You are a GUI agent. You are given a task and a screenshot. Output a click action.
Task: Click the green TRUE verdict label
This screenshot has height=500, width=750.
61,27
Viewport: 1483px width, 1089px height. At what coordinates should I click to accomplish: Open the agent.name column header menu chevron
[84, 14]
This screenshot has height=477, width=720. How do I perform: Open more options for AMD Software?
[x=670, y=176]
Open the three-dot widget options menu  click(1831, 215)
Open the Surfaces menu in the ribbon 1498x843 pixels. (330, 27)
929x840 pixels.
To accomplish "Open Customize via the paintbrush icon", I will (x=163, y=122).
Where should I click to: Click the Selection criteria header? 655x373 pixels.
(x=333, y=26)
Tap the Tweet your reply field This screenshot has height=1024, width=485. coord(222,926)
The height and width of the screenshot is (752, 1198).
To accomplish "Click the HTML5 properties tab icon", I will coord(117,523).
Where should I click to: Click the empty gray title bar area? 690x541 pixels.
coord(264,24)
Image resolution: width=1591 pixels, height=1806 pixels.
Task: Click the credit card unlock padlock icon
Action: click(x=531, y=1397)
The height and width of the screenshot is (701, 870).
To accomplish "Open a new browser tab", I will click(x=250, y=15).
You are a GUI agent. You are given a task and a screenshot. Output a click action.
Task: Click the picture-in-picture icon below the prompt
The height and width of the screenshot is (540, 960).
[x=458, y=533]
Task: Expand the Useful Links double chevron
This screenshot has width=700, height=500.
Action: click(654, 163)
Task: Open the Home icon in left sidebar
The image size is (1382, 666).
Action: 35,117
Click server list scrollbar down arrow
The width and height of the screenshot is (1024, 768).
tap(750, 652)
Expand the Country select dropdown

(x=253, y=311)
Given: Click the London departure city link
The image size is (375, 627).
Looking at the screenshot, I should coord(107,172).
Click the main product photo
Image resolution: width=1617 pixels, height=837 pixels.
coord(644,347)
___
**What the task requires:** From the records above, print only the lines between the one holding "Open the Surfaces" and the one holding "Task: Open the Home icon in left sidebar", inclusive, exactly as they stand.

**Result for this exercise:**
Open the Surfaces menu in the ribbon 1498x843 pixels. (330, 27)
929x840 pixels.
To accomplish "Open Customize via the paintbrush icon", I will (x=163, y=122).
Where should I click to: Click the Selection criteria header? 655x373 pixels.
(x=333, y=26)
Tap the Tweet your reply field This screenshot has height=1024, width=485. coord(222,926)
The height and width of the screenshot is (752, 1198).
To accomplish "Click the HTML5 properties tab icon", I will coord(117,523).
Where should I click to: Click the empty gray title bar area? 690x541 pixels.
coord(264,24)
Image resolution: width=1591 pixels, height=1806 pixels.
Task: Click the credit card unlock padlock icon
Action: click(x=531, y=1397)
The height and width of the screenshot is (701, 870).
To accomplish "Open a new browser tab", I will click(x=250, y=15).
You are a GUI agent. You are given a task and a screenshot. Output a click action.
Task: Click the picture-in-picture icon below the prompt
The height and width of the screenshot is (540, 960).
[x=458, y=533]
Task: Expand the Useful Links double chevron
This screenshot has width=700, height=500.
Action: click(654, 163)
Task: Open the Home icon in left sidebar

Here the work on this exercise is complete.